### Aim of the task:
Only one stretch of the listing below is wanted. Give it again exactly, from the line with "Screen dimensions: 1452x559" through the line with "Click the 'Last".

### Entries shown:
···

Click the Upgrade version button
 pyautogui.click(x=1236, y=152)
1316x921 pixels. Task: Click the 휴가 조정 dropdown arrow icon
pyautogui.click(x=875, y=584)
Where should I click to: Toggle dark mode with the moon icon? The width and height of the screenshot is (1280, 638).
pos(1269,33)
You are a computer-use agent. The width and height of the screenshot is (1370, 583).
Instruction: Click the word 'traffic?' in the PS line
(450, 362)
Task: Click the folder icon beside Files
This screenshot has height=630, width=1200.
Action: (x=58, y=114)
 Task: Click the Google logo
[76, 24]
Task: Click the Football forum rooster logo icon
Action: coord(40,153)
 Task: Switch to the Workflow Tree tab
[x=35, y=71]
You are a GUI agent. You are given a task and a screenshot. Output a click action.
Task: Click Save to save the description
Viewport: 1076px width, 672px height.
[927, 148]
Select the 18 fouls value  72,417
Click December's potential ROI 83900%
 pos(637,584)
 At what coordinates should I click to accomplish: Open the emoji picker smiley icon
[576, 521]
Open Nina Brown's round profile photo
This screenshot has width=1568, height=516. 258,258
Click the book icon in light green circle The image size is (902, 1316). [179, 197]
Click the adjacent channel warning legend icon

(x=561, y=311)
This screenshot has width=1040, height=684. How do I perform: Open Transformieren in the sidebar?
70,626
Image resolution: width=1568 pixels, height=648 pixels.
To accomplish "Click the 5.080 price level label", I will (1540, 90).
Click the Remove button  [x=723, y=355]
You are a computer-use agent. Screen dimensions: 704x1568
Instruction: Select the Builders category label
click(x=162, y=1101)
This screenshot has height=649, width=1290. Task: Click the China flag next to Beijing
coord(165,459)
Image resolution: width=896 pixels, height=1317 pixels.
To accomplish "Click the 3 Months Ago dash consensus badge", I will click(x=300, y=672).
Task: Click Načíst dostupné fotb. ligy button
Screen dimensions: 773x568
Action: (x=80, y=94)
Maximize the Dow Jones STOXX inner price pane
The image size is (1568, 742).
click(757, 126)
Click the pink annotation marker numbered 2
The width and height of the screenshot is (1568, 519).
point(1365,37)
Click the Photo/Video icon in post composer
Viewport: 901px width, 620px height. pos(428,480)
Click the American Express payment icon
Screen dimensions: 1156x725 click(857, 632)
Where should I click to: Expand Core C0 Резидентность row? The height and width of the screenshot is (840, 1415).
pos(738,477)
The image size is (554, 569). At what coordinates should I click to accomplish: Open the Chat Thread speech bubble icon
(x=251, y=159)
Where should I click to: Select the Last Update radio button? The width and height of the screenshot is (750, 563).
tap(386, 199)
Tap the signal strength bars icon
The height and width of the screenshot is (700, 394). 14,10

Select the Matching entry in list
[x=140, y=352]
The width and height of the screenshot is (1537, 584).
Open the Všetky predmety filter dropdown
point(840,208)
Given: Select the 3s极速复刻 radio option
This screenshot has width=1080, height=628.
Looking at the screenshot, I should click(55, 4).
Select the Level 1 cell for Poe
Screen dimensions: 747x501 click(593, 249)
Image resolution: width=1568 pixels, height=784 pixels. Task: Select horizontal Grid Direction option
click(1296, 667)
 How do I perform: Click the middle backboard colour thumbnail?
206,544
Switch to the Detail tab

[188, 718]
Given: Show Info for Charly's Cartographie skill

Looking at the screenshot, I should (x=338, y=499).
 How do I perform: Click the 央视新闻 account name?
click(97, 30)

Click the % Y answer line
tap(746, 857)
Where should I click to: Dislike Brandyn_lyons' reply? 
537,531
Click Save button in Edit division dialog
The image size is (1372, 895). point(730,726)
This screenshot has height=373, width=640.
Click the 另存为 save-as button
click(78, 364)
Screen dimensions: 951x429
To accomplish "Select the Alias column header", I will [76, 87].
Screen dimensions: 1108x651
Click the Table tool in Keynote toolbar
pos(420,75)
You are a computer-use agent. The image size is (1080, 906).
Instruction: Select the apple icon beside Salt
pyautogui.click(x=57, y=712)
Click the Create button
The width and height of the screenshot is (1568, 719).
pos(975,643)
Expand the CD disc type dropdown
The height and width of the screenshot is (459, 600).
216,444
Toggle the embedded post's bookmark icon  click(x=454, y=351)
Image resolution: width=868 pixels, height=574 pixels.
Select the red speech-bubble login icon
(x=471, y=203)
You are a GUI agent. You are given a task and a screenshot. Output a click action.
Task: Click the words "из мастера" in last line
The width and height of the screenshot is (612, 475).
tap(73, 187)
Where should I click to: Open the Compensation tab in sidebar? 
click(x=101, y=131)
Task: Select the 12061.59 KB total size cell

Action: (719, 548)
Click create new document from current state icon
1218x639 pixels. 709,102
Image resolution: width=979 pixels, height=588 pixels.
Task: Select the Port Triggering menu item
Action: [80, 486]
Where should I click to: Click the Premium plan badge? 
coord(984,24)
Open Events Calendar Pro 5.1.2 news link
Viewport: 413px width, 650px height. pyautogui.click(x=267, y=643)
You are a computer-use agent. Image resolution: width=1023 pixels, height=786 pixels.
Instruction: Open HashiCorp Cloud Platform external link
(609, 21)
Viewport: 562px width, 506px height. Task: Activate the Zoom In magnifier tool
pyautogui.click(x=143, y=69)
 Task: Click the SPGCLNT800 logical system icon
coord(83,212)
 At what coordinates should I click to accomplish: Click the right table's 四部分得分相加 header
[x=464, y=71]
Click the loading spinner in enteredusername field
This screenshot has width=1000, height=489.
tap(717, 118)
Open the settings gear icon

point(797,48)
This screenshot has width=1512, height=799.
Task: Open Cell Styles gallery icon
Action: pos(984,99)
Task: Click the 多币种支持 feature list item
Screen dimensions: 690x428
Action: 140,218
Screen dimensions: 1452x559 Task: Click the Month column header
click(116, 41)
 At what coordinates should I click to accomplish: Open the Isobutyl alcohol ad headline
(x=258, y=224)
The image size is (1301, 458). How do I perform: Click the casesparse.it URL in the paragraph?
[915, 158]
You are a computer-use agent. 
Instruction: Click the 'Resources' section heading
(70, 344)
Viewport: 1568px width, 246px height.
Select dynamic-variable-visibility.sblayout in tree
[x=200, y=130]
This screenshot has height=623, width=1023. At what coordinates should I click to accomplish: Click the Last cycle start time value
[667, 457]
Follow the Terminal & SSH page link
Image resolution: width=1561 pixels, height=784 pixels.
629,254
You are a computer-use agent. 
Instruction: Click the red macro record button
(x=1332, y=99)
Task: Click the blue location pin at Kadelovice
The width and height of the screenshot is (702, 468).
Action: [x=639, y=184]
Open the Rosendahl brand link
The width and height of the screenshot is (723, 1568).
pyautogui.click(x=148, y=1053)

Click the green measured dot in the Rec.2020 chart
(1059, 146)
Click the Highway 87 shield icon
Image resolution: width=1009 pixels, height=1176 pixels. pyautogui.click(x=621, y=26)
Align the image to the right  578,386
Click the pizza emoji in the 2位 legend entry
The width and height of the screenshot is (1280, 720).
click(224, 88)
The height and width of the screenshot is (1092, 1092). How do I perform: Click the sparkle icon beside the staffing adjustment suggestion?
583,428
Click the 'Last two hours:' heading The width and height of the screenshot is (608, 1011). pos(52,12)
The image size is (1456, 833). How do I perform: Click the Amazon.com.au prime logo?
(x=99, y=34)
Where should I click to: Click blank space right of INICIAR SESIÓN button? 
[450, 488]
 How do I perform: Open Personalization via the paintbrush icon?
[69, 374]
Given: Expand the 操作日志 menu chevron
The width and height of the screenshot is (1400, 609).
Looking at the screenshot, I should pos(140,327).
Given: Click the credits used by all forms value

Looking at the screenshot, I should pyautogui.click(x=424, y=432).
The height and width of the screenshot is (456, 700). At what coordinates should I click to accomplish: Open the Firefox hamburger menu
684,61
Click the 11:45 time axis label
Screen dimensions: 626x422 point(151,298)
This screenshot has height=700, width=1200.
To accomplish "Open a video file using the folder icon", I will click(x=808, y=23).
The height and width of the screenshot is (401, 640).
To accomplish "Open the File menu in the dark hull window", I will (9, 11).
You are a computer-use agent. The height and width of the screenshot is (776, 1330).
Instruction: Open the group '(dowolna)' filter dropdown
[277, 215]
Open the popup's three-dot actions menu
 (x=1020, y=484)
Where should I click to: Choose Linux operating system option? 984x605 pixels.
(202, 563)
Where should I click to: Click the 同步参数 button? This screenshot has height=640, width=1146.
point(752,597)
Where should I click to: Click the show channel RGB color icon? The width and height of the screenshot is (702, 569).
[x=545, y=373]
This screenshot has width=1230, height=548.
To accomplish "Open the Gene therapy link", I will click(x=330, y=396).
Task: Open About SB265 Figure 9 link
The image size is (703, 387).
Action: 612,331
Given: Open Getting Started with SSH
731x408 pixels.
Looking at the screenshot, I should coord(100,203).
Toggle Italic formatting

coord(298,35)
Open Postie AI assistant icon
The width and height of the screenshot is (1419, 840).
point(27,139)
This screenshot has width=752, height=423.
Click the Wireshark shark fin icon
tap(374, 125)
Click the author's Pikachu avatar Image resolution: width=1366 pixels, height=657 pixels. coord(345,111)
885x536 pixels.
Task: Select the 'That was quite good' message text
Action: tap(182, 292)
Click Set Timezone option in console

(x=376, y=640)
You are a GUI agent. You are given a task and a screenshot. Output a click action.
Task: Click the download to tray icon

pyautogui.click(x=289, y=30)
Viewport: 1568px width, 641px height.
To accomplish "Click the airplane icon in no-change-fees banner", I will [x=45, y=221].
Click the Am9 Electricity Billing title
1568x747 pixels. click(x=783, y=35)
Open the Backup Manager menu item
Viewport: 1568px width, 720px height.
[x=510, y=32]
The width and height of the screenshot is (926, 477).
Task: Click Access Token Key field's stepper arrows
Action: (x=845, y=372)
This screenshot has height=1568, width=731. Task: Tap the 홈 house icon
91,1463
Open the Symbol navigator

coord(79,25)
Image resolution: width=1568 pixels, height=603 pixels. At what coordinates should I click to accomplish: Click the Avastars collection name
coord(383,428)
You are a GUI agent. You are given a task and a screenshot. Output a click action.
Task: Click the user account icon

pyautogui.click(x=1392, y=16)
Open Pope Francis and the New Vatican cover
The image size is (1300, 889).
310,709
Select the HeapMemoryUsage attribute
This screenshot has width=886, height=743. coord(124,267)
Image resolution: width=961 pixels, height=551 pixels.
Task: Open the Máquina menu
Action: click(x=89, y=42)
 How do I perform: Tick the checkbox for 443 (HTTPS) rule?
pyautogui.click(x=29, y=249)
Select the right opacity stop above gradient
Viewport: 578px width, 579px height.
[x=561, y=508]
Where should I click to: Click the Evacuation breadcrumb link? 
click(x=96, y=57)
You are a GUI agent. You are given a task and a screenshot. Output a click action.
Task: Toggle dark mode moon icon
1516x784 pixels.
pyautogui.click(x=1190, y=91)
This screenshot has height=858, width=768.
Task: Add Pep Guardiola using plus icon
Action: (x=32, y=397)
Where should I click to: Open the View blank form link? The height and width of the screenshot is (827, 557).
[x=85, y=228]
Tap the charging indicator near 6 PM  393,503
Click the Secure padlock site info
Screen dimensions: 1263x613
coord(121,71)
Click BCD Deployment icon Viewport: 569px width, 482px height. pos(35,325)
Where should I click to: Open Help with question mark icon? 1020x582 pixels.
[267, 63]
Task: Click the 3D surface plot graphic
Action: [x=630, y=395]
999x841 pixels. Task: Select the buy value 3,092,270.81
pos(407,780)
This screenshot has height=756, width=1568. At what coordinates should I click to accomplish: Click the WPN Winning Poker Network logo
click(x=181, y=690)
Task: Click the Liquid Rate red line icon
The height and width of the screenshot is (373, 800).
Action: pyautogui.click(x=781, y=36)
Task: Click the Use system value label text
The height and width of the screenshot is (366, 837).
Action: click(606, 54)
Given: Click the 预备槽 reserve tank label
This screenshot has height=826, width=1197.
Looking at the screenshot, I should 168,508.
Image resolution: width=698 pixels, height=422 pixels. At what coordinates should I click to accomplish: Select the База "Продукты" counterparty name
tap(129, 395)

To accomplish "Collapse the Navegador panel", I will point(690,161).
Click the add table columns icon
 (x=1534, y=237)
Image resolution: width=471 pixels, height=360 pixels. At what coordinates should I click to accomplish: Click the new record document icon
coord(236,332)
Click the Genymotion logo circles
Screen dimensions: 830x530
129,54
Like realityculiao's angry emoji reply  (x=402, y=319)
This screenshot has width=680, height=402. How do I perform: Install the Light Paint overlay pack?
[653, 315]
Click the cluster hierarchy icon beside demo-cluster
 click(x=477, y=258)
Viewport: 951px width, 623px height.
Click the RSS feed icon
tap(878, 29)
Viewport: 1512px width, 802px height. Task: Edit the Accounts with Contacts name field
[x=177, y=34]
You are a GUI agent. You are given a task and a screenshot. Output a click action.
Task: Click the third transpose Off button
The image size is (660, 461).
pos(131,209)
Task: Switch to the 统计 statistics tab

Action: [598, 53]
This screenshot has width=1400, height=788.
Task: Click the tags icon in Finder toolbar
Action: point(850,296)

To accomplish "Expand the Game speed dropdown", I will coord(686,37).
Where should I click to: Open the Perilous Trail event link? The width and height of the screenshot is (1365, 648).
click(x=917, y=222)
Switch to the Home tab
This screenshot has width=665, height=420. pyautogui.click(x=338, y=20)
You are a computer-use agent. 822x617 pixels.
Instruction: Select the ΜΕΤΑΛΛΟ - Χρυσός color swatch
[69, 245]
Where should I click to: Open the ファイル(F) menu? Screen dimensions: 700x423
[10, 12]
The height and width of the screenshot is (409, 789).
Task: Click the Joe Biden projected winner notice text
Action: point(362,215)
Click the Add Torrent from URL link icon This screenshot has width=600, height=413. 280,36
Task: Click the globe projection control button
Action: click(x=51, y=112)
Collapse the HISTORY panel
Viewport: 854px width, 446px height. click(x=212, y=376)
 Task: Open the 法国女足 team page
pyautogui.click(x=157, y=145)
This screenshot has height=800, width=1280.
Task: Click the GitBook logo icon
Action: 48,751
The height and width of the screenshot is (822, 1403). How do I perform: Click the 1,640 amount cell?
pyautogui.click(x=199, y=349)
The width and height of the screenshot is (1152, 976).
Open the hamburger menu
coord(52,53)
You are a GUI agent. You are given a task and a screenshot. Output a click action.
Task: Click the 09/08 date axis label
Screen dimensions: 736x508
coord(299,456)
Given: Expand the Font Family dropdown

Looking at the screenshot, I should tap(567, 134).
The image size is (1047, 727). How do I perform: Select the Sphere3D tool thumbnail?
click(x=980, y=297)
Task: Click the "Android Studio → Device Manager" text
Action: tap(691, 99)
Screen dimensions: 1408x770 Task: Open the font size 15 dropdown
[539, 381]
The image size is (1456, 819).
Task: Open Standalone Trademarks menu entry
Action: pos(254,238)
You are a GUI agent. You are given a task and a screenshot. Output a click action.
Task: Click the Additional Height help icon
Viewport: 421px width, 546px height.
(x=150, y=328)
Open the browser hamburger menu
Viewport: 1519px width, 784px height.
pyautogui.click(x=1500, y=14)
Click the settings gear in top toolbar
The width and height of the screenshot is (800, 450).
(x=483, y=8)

···

### Your solution:
Screen dimensions: 1452x559 Task: Click the Month column header
click(116, 41)
 At what coordinates should I click to accomplish: Open the Isobutyl alcohol ad headline
(x=258, y=224)
The image size is (1301, 458). How do I perform: Click the casesparse.it URL in the paragraph?
[915, 158]
You are a computer-use agent. 
Instruction: Click the 'Resources' section heading
(70, 344)
Viewport: 1568px width, 246px height.
Select dynamic-variable-visibility.sblayout in tree
[x=200, y=130]
This screenshot has height=623, width=1023. At what coordinates should I click to accomplish: Click the Last cycle start time value
[667, 457]
Follow the Terminal & SSH page link
Image resolution: width=1561 pixels, height=784 pixels.
629,254
You are a computer-use agent. 
Instruction: Click the red macro record button
(x=1332, y=99)
Task: Click the blue location pin at Kadelovice
The width and height of the screenshot is (702, 468).
Action: [x=639, y=184]
Open the Rosendahl brand link
The width and height of the screenshot is (723, 1568).
pyautogui.click(x=148, y=1053)

Click the green measured dot in the Rec.2020 chart
(1059, 146)
Click the Highway 87 shield icon
Image resolution: width=1009 pixels, height=1176 pixels. pyautogui.click(x=621, y=26)
Align the image to the right  578,386
Click the pizza emoji in the 2位 legend entry
The width and height of the screenshot is (1280, 720).
click(224, 88)
The height and width of the screenshot is (1092, 1092). How do I perform: Click the sparkle icon beside the staffing adjustment suggestion?
583,428
Click the 'Last two hours:' heading The width and height of the screenshot is (608, 1011). pos(52,12)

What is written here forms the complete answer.